TASK TO COMPLETE:
Reproduce word for word everything from the first of the lines below down to the line containing "Bolting Tools (1166, 516)", both ends included.

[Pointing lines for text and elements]

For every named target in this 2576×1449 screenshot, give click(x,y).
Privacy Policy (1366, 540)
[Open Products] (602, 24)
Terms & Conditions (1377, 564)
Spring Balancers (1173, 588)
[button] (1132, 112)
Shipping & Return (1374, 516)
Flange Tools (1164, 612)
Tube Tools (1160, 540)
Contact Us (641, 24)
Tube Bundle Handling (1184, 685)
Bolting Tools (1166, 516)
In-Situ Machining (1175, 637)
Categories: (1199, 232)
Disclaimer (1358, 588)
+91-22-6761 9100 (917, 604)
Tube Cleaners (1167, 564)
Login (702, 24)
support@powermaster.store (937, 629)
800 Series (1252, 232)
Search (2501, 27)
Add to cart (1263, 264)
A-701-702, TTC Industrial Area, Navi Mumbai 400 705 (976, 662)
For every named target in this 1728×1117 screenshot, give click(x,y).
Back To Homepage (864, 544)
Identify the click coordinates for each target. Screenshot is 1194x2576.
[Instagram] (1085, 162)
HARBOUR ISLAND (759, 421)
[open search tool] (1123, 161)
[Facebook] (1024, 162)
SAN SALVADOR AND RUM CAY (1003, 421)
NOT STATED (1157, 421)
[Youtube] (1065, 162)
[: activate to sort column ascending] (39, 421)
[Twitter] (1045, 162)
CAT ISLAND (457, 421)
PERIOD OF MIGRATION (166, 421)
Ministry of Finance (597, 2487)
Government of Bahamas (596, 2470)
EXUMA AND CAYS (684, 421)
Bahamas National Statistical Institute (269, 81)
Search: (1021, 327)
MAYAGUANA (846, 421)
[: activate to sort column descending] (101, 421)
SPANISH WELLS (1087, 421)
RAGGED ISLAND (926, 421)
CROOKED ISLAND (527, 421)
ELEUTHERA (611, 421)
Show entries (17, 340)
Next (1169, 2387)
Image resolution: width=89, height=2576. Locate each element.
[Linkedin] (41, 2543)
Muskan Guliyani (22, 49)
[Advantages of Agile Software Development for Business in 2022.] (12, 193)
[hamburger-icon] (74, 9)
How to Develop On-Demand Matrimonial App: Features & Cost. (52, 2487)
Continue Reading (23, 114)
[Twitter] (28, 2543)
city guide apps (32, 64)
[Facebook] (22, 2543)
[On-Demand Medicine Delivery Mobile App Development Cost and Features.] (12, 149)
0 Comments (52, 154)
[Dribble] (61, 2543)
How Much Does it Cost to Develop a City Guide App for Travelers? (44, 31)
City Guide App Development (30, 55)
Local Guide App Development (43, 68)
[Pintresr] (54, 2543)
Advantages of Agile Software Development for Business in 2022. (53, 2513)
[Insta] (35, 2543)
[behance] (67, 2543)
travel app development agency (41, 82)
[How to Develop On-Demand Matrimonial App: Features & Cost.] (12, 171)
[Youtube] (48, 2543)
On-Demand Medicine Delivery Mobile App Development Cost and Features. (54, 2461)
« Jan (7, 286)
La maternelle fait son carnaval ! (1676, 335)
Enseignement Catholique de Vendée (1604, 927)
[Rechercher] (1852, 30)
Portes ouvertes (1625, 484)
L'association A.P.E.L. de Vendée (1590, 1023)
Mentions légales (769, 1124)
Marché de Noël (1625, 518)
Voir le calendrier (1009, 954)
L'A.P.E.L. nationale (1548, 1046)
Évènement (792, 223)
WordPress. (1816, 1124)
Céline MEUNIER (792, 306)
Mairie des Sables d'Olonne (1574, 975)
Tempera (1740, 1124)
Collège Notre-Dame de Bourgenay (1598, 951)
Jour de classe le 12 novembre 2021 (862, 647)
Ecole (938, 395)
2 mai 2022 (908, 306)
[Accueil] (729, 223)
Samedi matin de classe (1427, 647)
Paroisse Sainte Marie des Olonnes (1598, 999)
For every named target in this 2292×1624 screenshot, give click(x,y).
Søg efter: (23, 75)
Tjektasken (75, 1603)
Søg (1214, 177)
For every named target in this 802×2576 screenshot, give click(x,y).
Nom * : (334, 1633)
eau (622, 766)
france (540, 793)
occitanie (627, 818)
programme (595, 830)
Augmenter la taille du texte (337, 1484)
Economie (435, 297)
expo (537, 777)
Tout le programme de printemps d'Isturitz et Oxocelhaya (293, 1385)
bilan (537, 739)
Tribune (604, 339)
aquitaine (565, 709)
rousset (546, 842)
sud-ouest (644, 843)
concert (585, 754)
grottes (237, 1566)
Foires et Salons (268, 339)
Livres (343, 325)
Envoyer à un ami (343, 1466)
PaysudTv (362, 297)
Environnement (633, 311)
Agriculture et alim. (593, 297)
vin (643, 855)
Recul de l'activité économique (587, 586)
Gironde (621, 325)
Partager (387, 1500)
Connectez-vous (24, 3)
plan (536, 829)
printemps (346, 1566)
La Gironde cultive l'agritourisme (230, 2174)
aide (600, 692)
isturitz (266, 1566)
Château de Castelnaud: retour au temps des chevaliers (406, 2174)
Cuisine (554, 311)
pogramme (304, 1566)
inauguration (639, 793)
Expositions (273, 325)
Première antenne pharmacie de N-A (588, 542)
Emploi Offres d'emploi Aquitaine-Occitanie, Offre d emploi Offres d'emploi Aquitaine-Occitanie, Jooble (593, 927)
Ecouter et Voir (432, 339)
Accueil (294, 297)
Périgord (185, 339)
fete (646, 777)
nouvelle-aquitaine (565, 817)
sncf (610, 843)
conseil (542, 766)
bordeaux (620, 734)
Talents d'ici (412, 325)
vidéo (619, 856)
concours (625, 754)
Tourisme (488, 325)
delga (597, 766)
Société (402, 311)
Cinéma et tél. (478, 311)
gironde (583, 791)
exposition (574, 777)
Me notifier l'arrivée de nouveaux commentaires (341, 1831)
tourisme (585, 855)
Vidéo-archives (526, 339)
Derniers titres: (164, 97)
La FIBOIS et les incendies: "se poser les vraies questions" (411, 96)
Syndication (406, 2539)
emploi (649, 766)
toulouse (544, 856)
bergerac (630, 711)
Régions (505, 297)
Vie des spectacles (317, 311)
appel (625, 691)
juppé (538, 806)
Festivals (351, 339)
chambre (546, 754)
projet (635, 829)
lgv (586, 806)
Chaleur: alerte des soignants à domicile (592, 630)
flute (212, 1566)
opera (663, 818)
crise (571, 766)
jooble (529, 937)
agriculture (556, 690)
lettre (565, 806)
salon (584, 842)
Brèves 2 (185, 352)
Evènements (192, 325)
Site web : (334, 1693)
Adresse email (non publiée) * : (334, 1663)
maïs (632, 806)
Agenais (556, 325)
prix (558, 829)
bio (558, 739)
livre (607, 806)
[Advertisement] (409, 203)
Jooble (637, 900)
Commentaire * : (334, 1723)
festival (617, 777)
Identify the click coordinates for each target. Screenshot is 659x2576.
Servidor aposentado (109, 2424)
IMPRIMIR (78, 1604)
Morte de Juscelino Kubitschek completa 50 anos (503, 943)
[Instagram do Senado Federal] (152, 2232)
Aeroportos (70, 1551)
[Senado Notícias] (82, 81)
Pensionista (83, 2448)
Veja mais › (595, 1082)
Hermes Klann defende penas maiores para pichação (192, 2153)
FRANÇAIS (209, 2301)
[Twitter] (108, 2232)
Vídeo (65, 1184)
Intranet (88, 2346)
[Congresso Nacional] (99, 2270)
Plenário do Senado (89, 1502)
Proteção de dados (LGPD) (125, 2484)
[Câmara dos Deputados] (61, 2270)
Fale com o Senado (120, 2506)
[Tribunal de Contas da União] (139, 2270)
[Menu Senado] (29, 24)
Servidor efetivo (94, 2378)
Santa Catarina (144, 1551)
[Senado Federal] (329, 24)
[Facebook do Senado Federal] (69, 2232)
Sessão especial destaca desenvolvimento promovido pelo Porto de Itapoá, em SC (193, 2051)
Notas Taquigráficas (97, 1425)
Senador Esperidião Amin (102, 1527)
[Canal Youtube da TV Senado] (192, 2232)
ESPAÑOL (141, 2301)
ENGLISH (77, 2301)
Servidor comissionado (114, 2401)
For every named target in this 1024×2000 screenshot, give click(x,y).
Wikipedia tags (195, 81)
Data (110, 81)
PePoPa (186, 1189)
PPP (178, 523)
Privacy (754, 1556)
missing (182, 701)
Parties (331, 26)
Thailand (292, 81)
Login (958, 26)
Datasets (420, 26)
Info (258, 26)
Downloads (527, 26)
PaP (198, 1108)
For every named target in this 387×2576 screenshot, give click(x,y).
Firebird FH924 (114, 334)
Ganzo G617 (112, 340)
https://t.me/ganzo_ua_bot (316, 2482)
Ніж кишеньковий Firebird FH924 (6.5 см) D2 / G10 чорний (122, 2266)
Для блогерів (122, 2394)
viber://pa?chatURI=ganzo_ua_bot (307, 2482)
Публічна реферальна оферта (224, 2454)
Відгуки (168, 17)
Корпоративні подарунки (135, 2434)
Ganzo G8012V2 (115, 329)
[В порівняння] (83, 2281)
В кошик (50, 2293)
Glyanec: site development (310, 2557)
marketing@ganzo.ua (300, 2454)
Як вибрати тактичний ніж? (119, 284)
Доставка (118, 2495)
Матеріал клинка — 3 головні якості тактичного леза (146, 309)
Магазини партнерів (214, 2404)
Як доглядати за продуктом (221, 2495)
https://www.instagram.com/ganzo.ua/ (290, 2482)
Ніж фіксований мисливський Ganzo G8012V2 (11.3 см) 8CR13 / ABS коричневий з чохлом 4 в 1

WRITTEN ANSWER:
For every named target in this 2576×1449 screenshot, give click(x,y).
Privacy Policy (1366, 540)
[Open Products] (602, 24)
Terms & Conditions (1377, 564)
Spring Balancers (1173, 588)
[button] (1132, 112)
Shipping & Return (1374, 516)
Flange Tools (1164, 612)
Tube Tools (1160, 540)
Contact Us (641, 24)
Tube Bundle Handling (1184, 685)
Bolting Tools (1166, 516)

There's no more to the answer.